[Pointing data for screenshots]

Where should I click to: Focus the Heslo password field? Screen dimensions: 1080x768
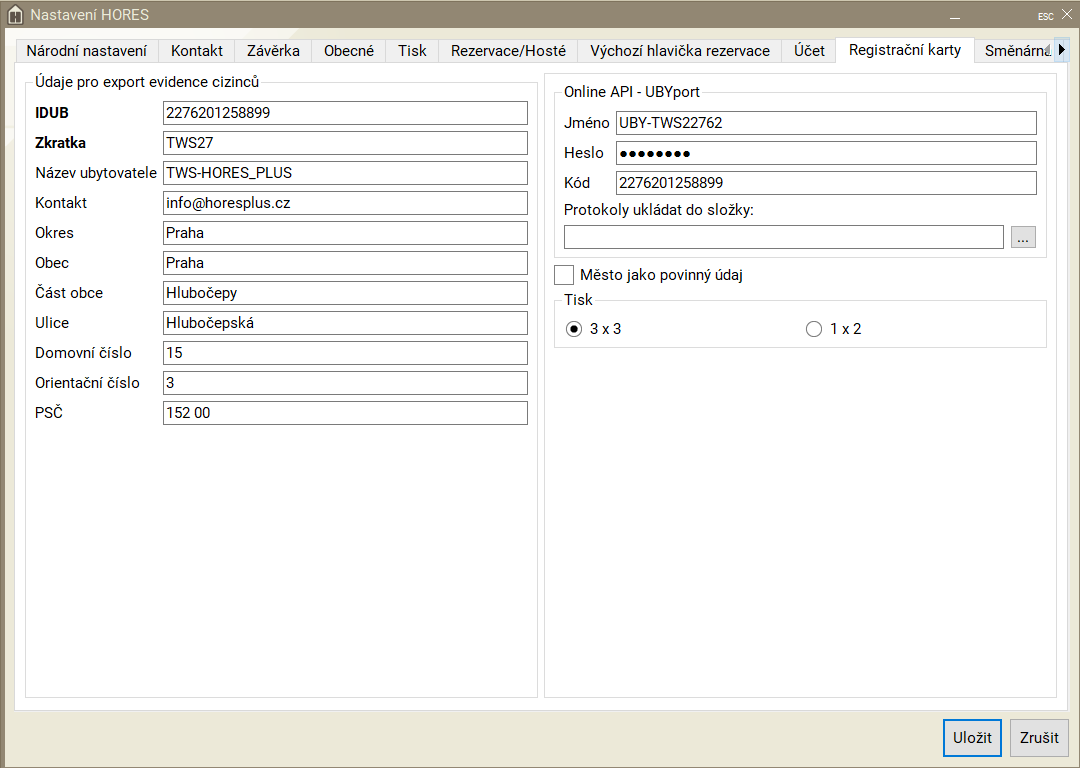(826, 153)
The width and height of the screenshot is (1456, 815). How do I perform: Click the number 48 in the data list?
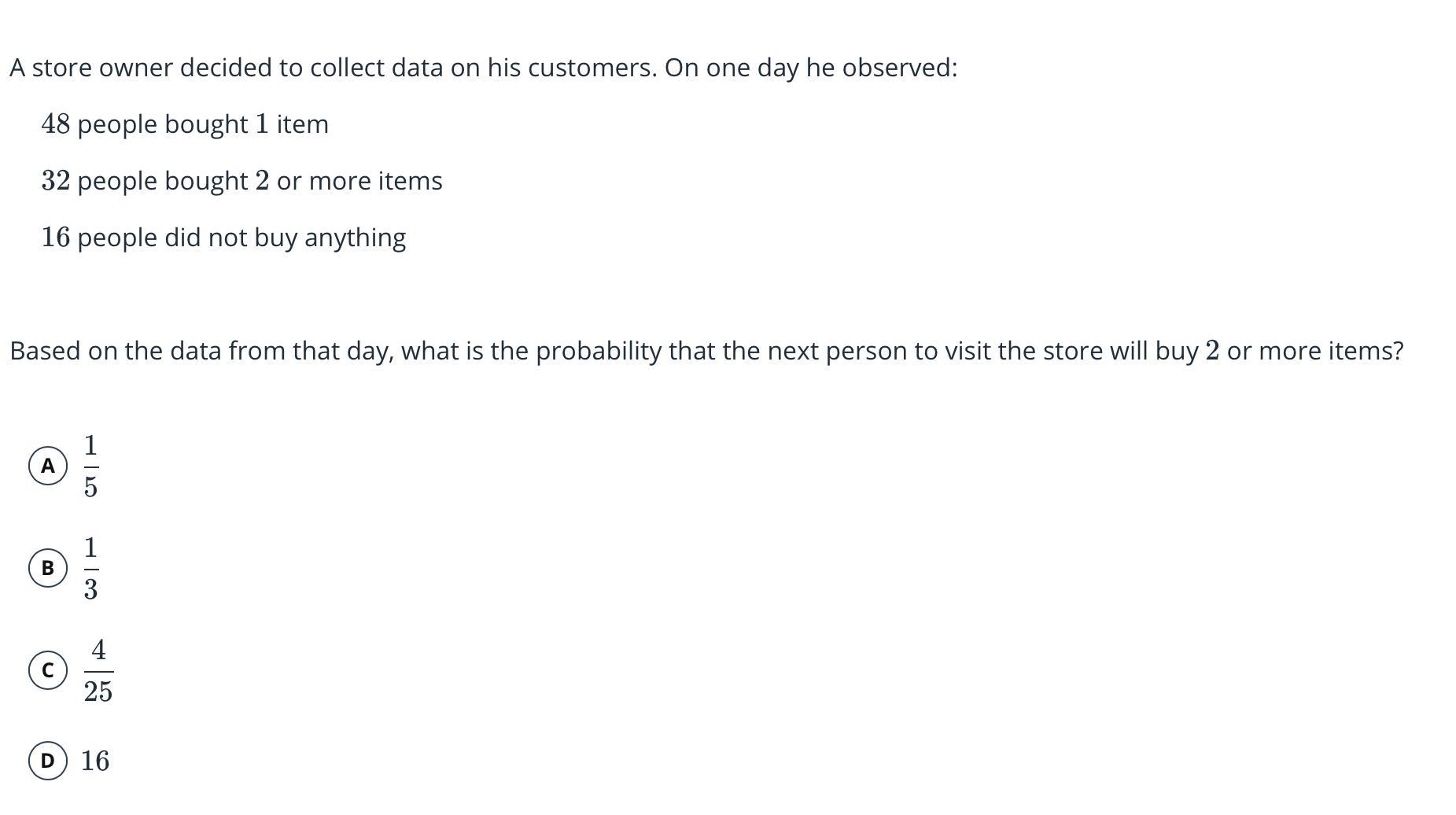point(56,124)
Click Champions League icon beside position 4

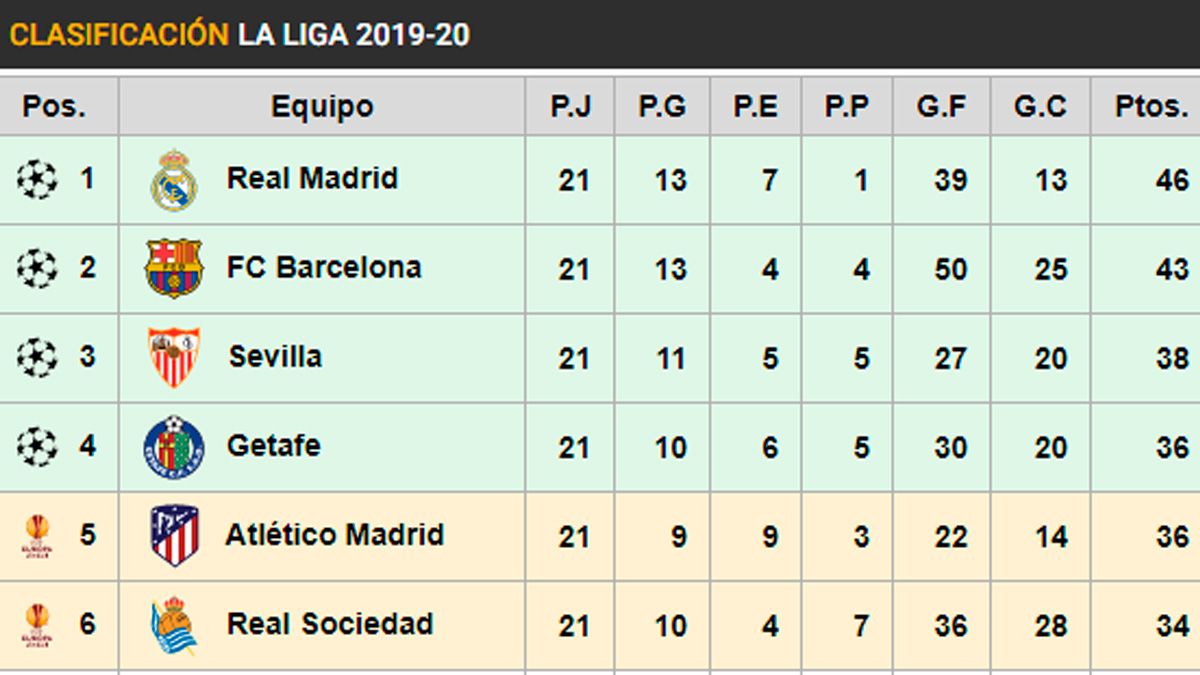click(37, 446)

Exercise requirements:
Render all of the entries above as a two-column CSV with the headers instruction and location, one row per entry, putting each entry's text and its answer in their own quoted fields and replacing any line breaks with spaces. Omit the pictures.

Solution:
instruction,location
"Where should I click to: Focus the Heslo password field? Screen dimensions: 1080x768","(826, 153)"
"The width and height of the screenshot is (1456, 815). How do I perform: Click the number 48 in the data list?","point(56,124)"
"Click Champions League icon beside position 4","click(37, 446)"